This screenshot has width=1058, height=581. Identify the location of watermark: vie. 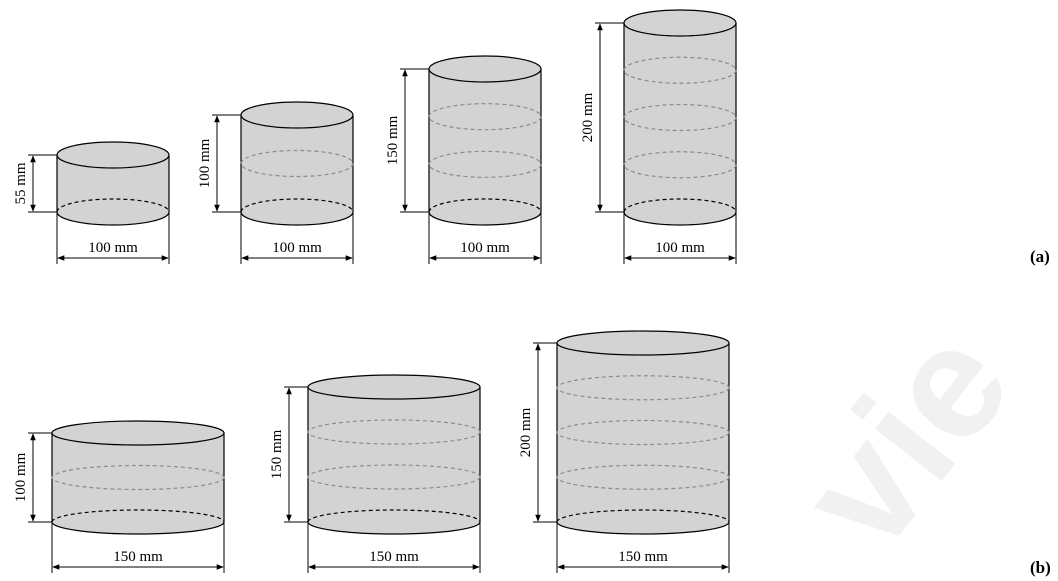
(905, 438).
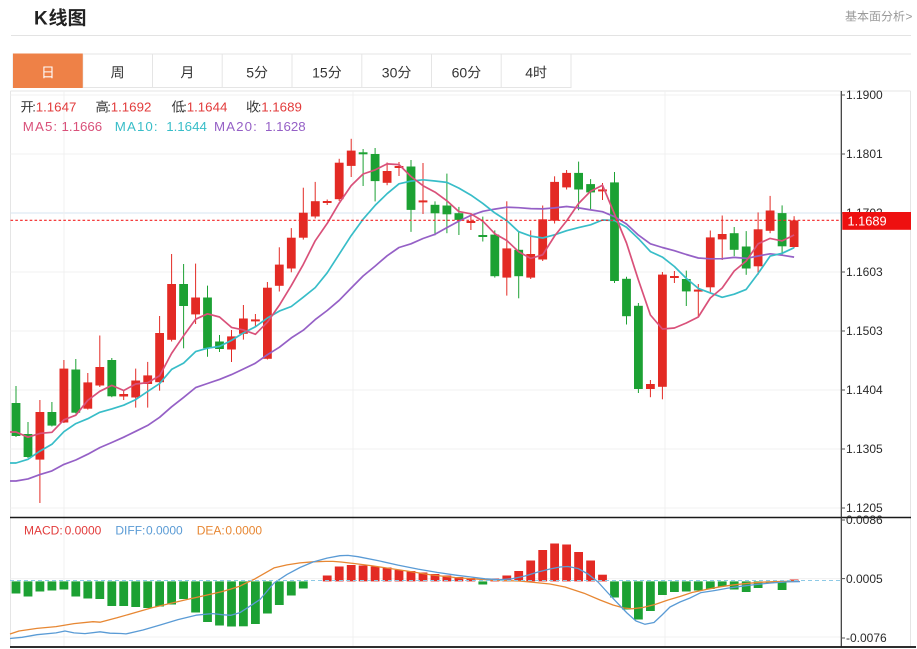 This screenshot has height=649, width=917. Describe the element at coordinates (864, 520) in the screenshot. I see `svg-text: 0.0086` at that location.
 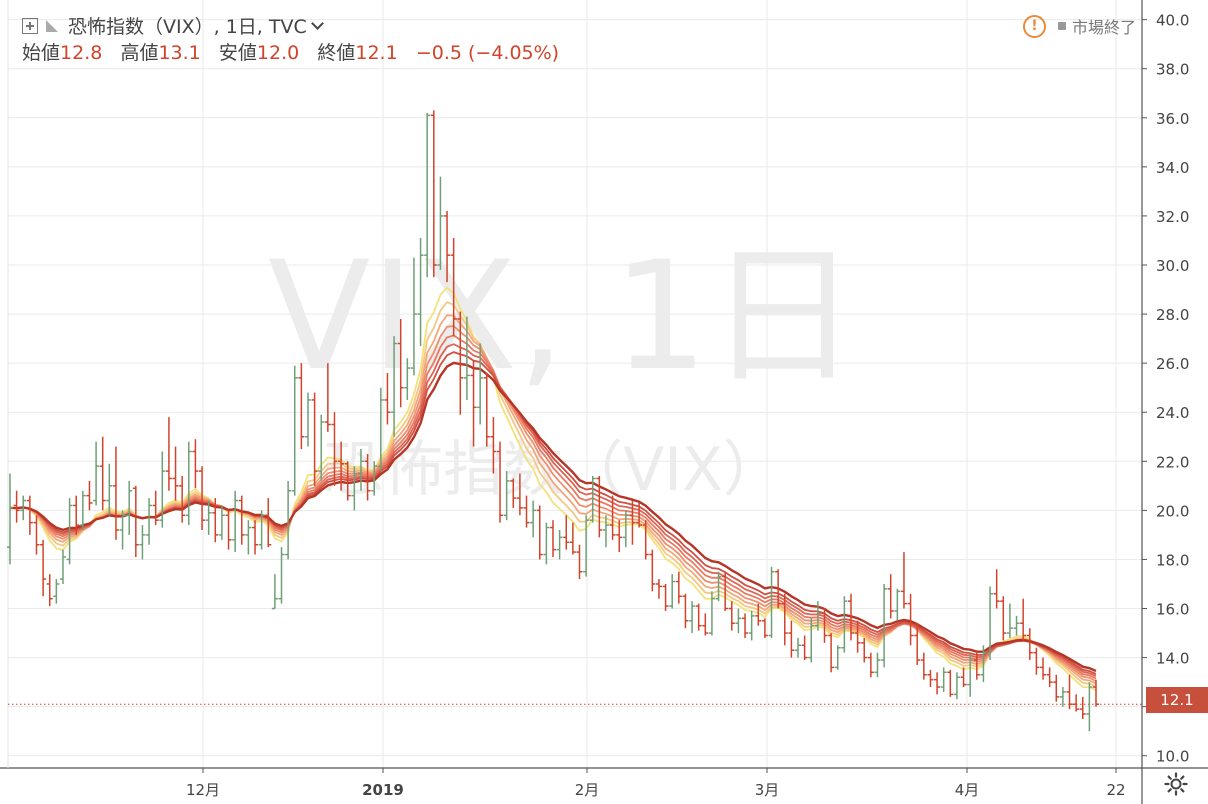 What do you see at coordinates (52, 26) in the screenshot?
I see `symbol-flag-icon` at bounding box center [52, 26].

### Problem
Reproduce all of the material above word for word, leaving out the pictures.

### Answer space
This screenshot has width=1058, height=581. Identify the location of watermark: vie. 
(905, 438).
 This screenshot has height=649, width=917. Describe the element at coordinates (864, 520) in the screenshot. I see `svg-text: 0.0086` at that location.
  What do you see at coordinates (52, 26) in the screenshot?
I see `symbol-flag-icon` at bounding box center [52, 26].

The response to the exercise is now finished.